Stein des Anstoßes war die Reform der Wahlgesetzgebung durch die Regierung Verhofstadt im Jahr 2002. Der heutige Verfassungsgerichtshof hatte diese Reform gekippt. Grob zusammengefasst: der Wahlbezirk BHV stellt – weil er eben wieder nicht angerührt wurde - eine Ausnahme dar, und weil damit das Prinzip der Gleichbehandlung verletzt wird, ist das verfassungswidrig. Die Konsequenz aus dem Urteil: das Problem muss gelöst werden. Man könnte da zwar auch zu den alten Wahlbezirken zurückkehren. Für Flandern gibt es da aber nur eine mögliche Option: die Spaltung von BHV.
Im November 2007 stimmten alle flämischen Parteien im zuständigen Kammerausschuss für die bedingungslose Spaltung des Wahlbezirkes. Ein Votum im Plenum würde genauso ausgehen. Die Abstimmung in der Kammer wird also seither durch die Prozedur des Interessenkonfliktes verhindert. Der letzte Interessenkonflikt, der also die Akte auf Eis legt, wurde vom Parlament der Deutschsprachigen Gemeinschaft geltend gemacht. Und der läuft bald aus.
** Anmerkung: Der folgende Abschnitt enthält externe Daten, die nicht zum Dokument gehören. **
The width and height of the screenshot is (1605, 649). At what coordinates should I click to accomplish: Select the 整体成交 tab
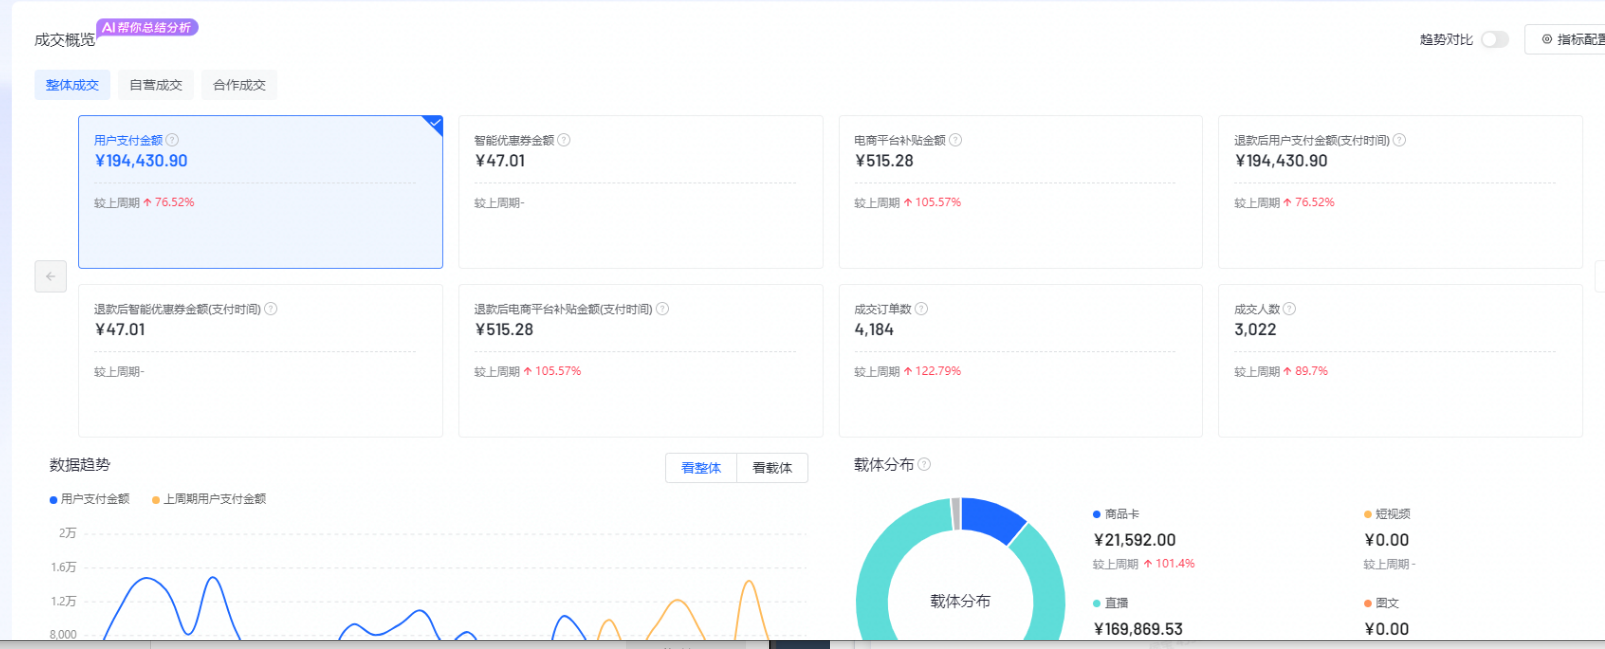coord(72,85)
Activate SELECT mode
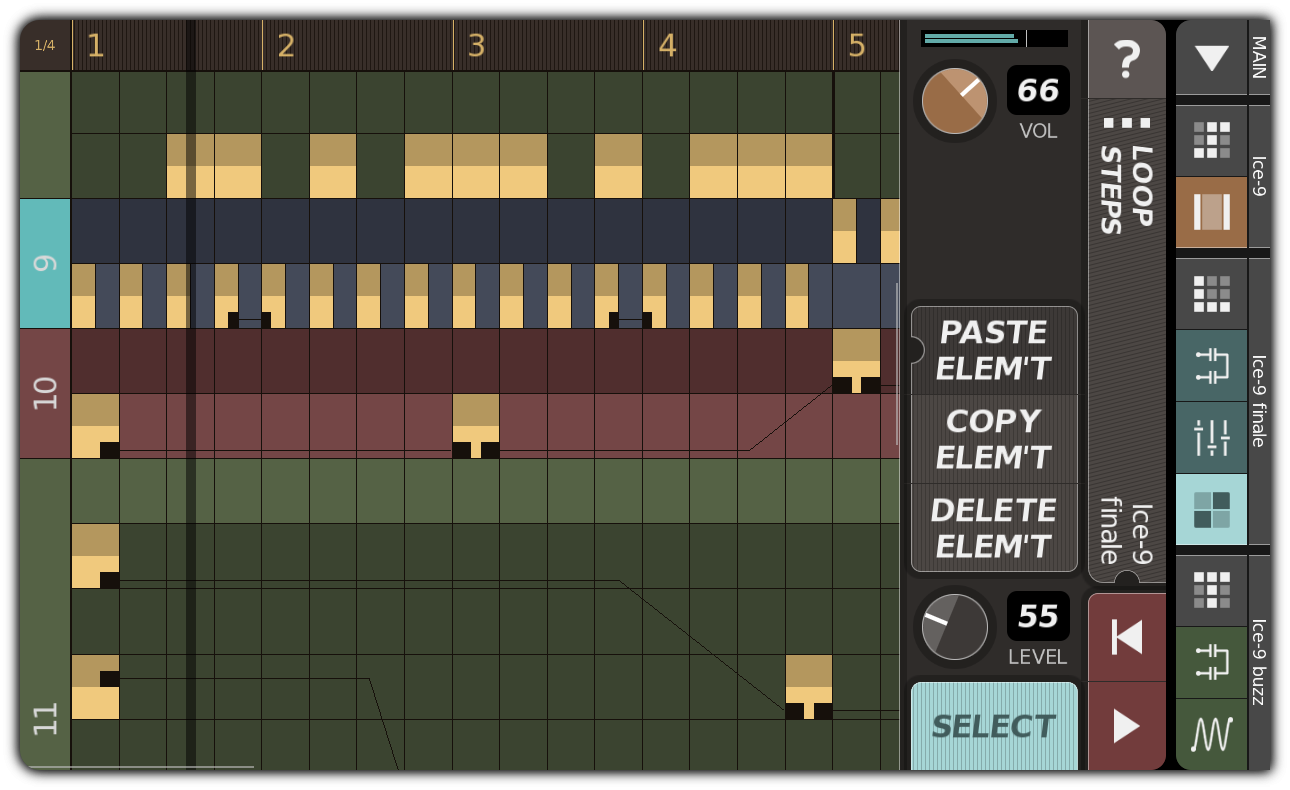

In der Addition heißt das also: Es gibt ein Urteil des Verfassungsgerichtshofes, wonach die "Anomalie" BHV beseitigt werden muss. Und es gibt den erklärten Willen der flämischen Parteien, BHV koste es was es wolle zu spalten. Koste es was es wolle, das heißt: notfalls auch ohne Kompromiss, also im Alleingang.
Jean-Luc Dehaenes Aufgabe war es also, eine verhandelte Lösung aus dem Hut zu zaubern, will heißen: der Wahl- und Gerichtsbezirk wird aufgespalten, die Frankophonen erhalten dafür aber Gegenleistungen. Spektakulärste Forderung, die da im Raum steht: die Erweiterung der Region Brüssel-Hauptstadt um die sechs Randgemeinden mit Spracherleichterungen. Das allerdings, und das wissen die Frankophonen haargenau, ist auf flämischer Seite absolut "onbespreekbar", unannehmbar.
In die Waagschale wollen die Frankophonen auch das Schicksal der nicht-ernannten Bürgermeister in drei Randgemeinden mit Spracherleichterungen legen. Herausspringen muss in jedem Fall, dass gewisse Rechte der Frankophonen im Brüsseler Rand auf immer und ewig betoniert werden. Welche Rechte genau, und in welchen Gemeinden? Diese Fragen zeigen den möglichen Kompromissspielraum auf.
Wenn es eine Lösung geben sollte, dann dürfte es in jedem Fall ein Musterbeispiel sein für die sprichwörtliche belgische institutionelle Klempnerarbeit. Und dafür ist Jean-Luc Dehaene ja eigentlich berühmt. Er hat den Mehrheitsparteien sowie den Grünen Anfang der Woche also sein Kompromisspaket unterbreitet. Danach zog er sich aus der ersten Reihe zurück. Ein Indiz dafür, dass die Gespräche zum Scheitern verurteilt sind? Die Frage ist zumindest erlaubt.
Ein Scheitern würde in jedem Fall wohl automatisch das Ende der Regierung bedeuten. Nicht nur, dass damit die belgische EU-Ratspräsidentschaft ernsthaft gefährdet würde, die ja Anfang Juli beginnen soll: ein Ratsvorsitz ohne Regierung, eine Blamage mehr vor den Augen der Weltöffentlichkeit. Ein Sturz der Regierung über das BHV-Problem wäre aber vor allem der Beginn einer neuen Staatskrise, gegen die die letzte Staatskrise von 2007-2008 wohl noch ein Sonntagsspaziergang gewesen wäre.